__KERJAKAN BERIKUT INI__
**A.** Menurut bagian dokumen, dalam bentuk apa saja pembicara akan mencoba menerjemahkan amanahnya? Sebutkan semuanya.
**B.** Berdasarkan bagian dokumen, pada tanggal berapa Rakor KOPINDO tersebut berlangsung?
**C.** Tolong salin ulang bagian dokumen, semuanya mulai dari "Terbersit Tanya besar" sampai "menumbuhkembangkan sebuah koperasi.".

Disampaikan pada Rakor KOPINDO untuk wilayah DIY dan Jawa Tengah, tanggal 01 Oktober 2010,di Hotel Bronto Suryadiningratan, Yogyakarta
A. Prolog Bernuansa Kontemplasi dan auto koreksi
Atas nama pribadi saya mengucapkan terimakasih atas undangan dan kesempatan hingga bisa bergabung dalam diskusi “perkoperasian” dengan aktivis2 koperasi yang brilian dan masih muda di lingkungan KOPMA-KOPMA DIY dan Jawa Tengah.
Terbersit Tanya besar mengapa dan atas dasar apa Ketua KOPINDO mengundang saya untuk memberikan pencerahan pada forum berkelas ini. Sejujurnya saya merasa kurang percaya diri untuk hadir dihadapan saudara-saudara dalam kapasitas sebagai pembicara, sebab saya sendiri merasa masih harus lebih banyak belajar tentang per-“koperasi-an”, termasuk pada temen-temen KOPMA. Saya hanya berharap dan berdoa semoga di akhir sesi ini, Ketua KOPINDO maupun segenap audience, tak berkesimpulan bahwa menghadirkan saya adalah sebuah kekeliruan besar.
Namun demikian, terlepas belum diperolehnya jawaban atas musabab penugasan ini, saya akan mencoba menterjemahkan amanah ini dalam bentuk sharing informasi, pengalaman serta saling menyemangati satu sama lain,khususnya dalam menumbuhkembangkan sebuah koperasi.

__DATA YANG DIBERIKAN__
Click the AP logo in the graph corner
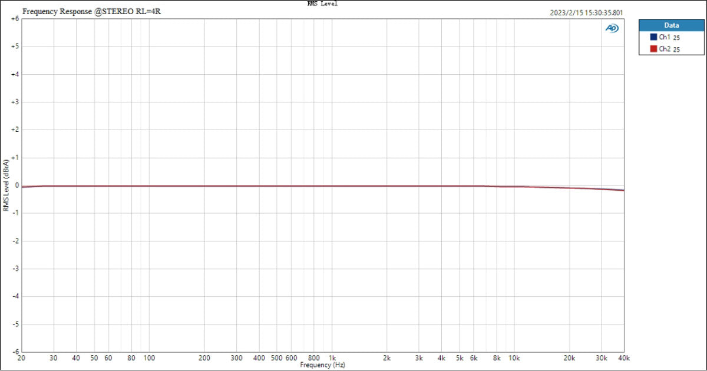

__DAFTAR JAWABAN__
**A.** Sharing informasi, pengalaman, dan saling menyemangati satu sama lain.

**B.** 01 Oktober 2010.

**C.**
Terbersit Tanya besar mengapa dan atas dasar apa Ketua KOPINDO mengundang saya untuk memberikan pencerahan pada forum berkelas ini. Sejujurnya saya merasa kurang percaya diri untuk hadir dihadapan saudara-saudara dalam kapasitas sebagai pembicara, sebab saya sendiri merasa masih harus lebih banyak belajar tentang per-“koperasi-an”, termasuk pada temen-temen KOPMA. Saya hanya berharap dan berdoa semoga di akhir sesi ini, Ketua KOPINDO maupun segenap audience, tak berkesimpulan bahwa menghadirkan saya adalah sebuah kekeliruan besar.
Namun demikian, terlepas belum diperolehnya jawaban atas musabab penugasan ini, saya akan mencoba menterjemahkan amanah ini dalam bentuk sharing informasi, pengalaman serta saling menyemangati satu sama lain,khususnya dalam menumbuhkembangkan sebuah koperasi.